Reputation: 167
I need to read in a JSON file into pandas df. JSON data looks like this:
{"f0_":{"id":"138307057680","ActionName":"Complete","Time":"2020-04-23-12:40:04"}}
{"f0_":{"id":"138313115245","ActionName":"Midpoint","Time":"2020-06-16-20:41:16"}}
I need to get rid of the first key that holds all columns in it.

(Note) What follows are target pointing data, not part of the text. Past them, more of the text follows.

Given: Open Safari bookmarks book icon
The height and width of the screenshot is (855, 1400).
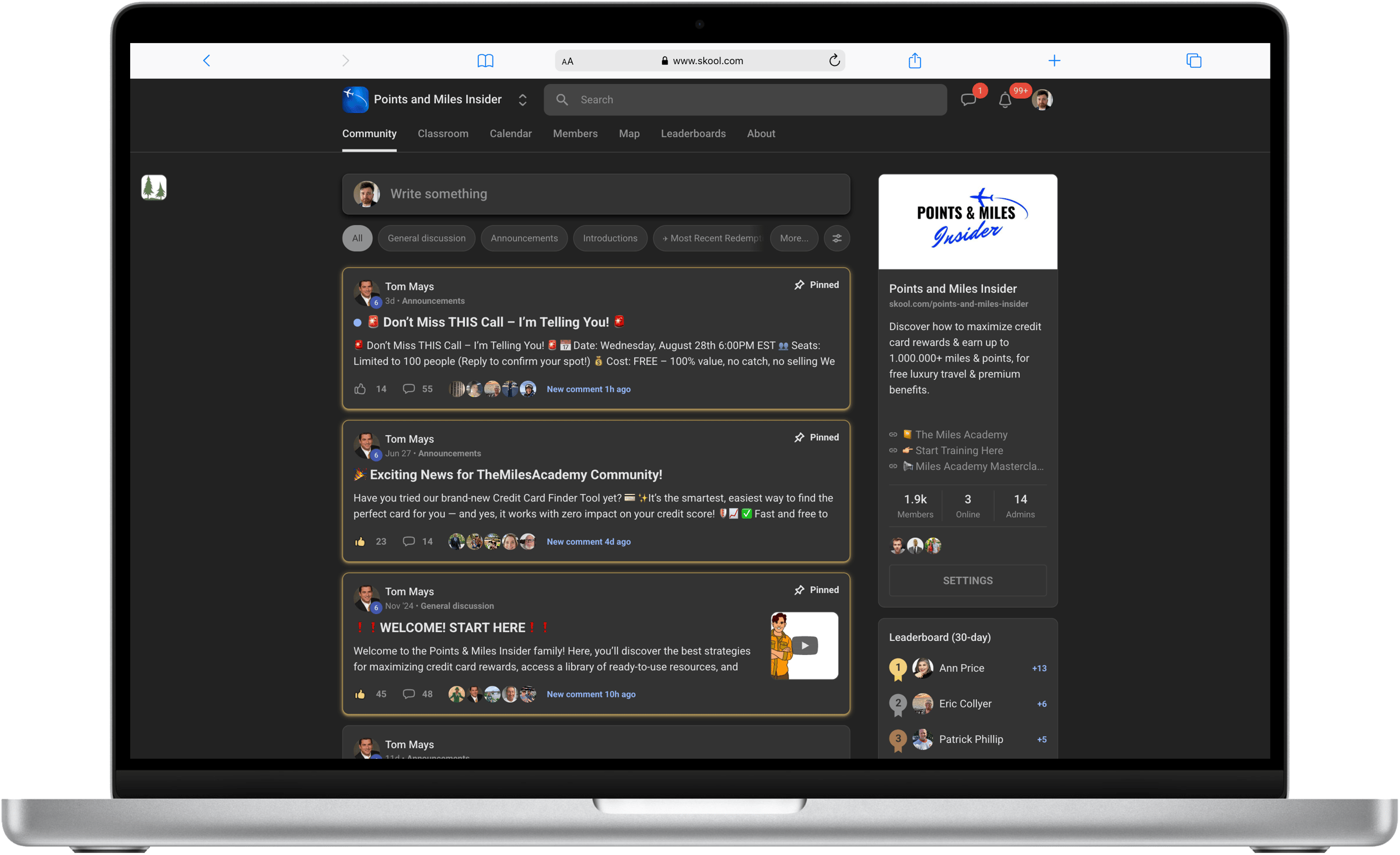Looking at the screenshot, I should (x=485, y=61).
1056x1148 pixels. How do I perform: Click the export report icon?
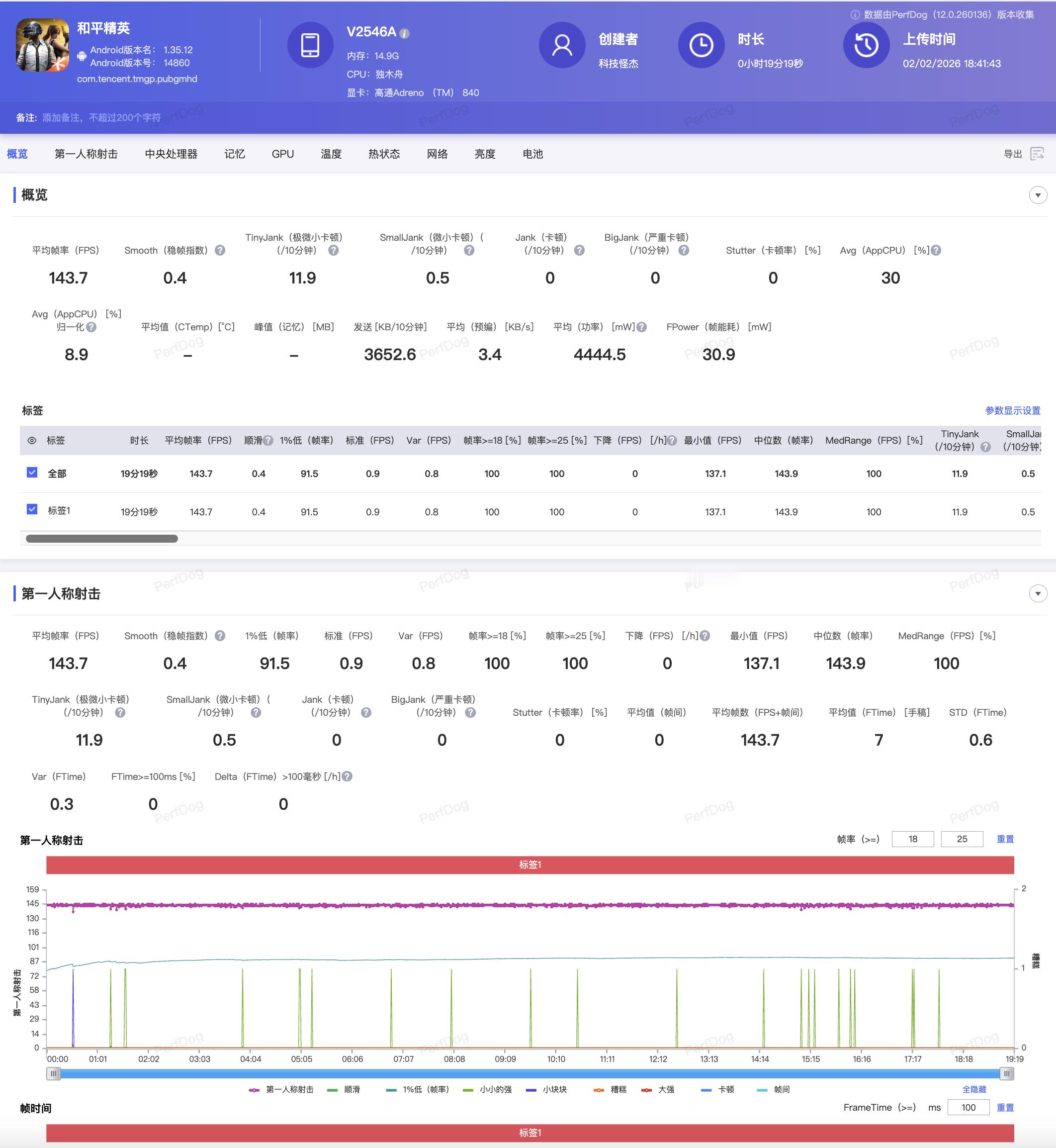(x=1037, y=154)
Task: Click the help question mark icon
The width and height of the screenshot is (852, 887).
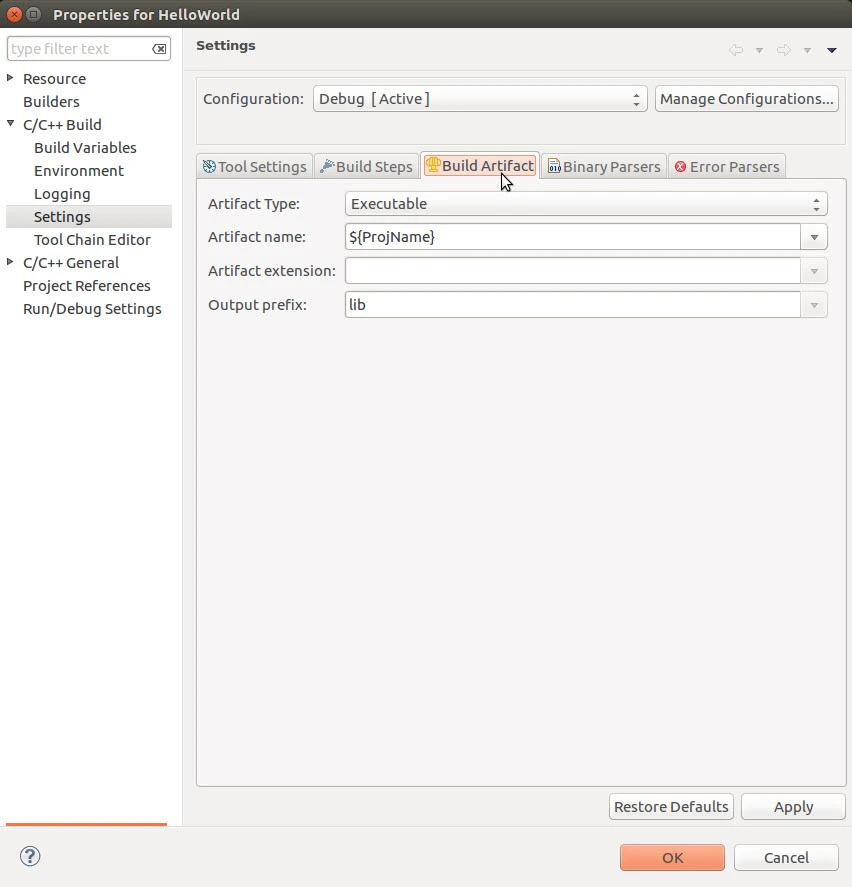Action: click(x=30, y=856)
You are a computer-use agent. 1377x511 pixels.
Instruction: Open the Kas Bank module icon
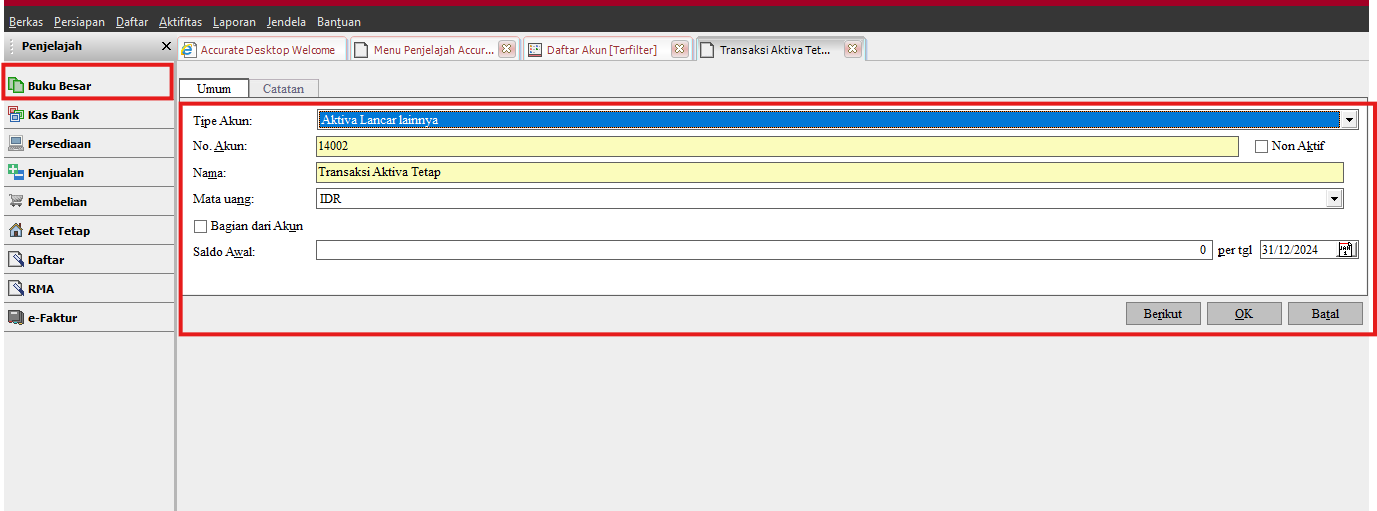pyautogui.click(x=16, y=115)
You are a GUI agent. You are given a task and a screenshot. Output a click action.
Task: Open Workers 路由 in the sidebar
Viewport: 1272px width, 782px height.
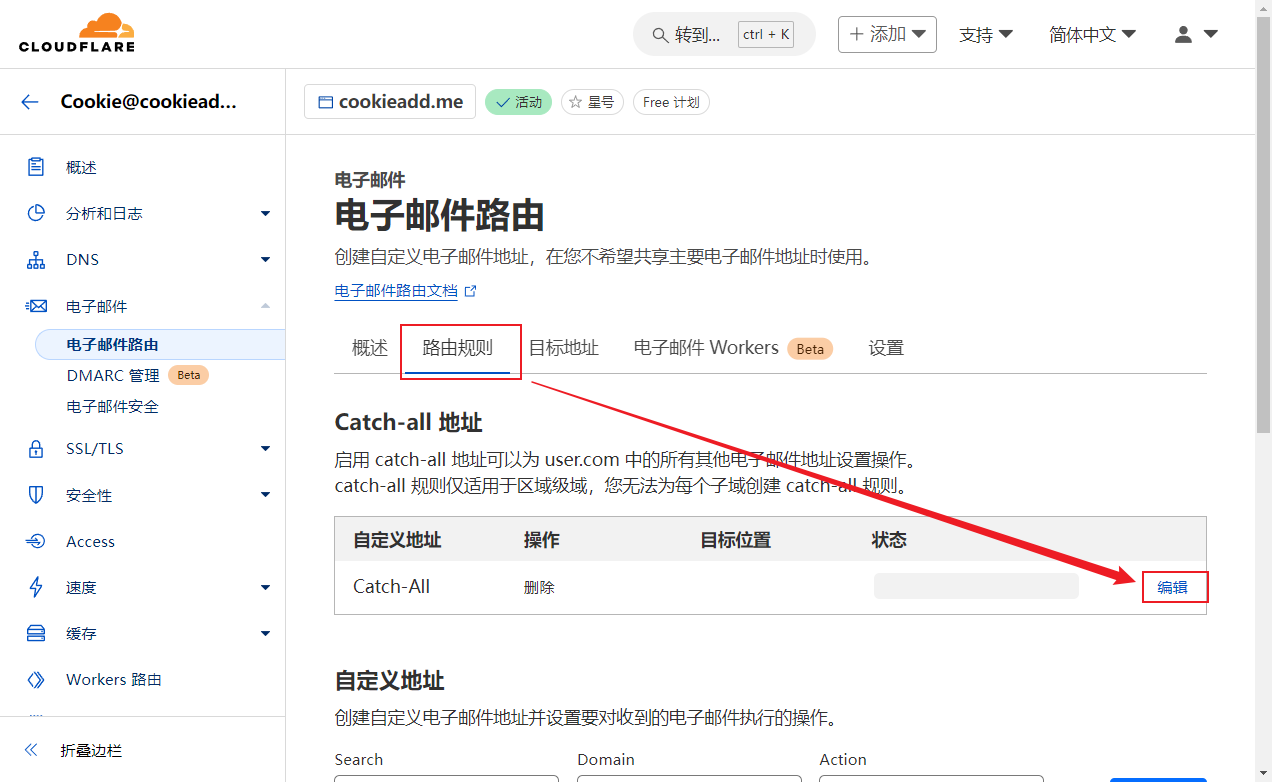click(x=113, y=680)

I tried:
import json
import pandas as pd
from pandas.io.json import json_normalize
data_pd = pd.read_json('db/my_file.json', lines=True)
new_data = json_normalize(data_pd)
The error message is: AttributeError: 'str' object has no attribute 'values'
The desired output is:
id ActionName Time
138307057680 Complete 2020-04-23-12:40:04
138313115245 Midpoint 2020-06-16-20:41:16
Currently if I print out data_pd
, the output is:
Upvotes: 1
Views: 55
Reputation: 9267
You can clean the data passed to Pandas
before generating your dataframe like this example:
import json
import pandas as pd
def gen_data(file_path):
with open(file_path) as f:
for line in f.readlines():
if line:
line = json.loads(line)
for value in line.values():
yield value
df = pd.DataFrame(gen_data('db/my_file.json'))
print(df)
Output:
id ActionName Time
0 138307057680 Complete 2020-04-23-12:40:04
1 138313115245 Midpoint 2020-06-16-20:41:16
Bonus:
A bit of speed comparaison (I'm using an i7):
If you Clean your data first then generate your DF:
>> %timeit pd.DataFrame(gen_data('db/my_file.json'))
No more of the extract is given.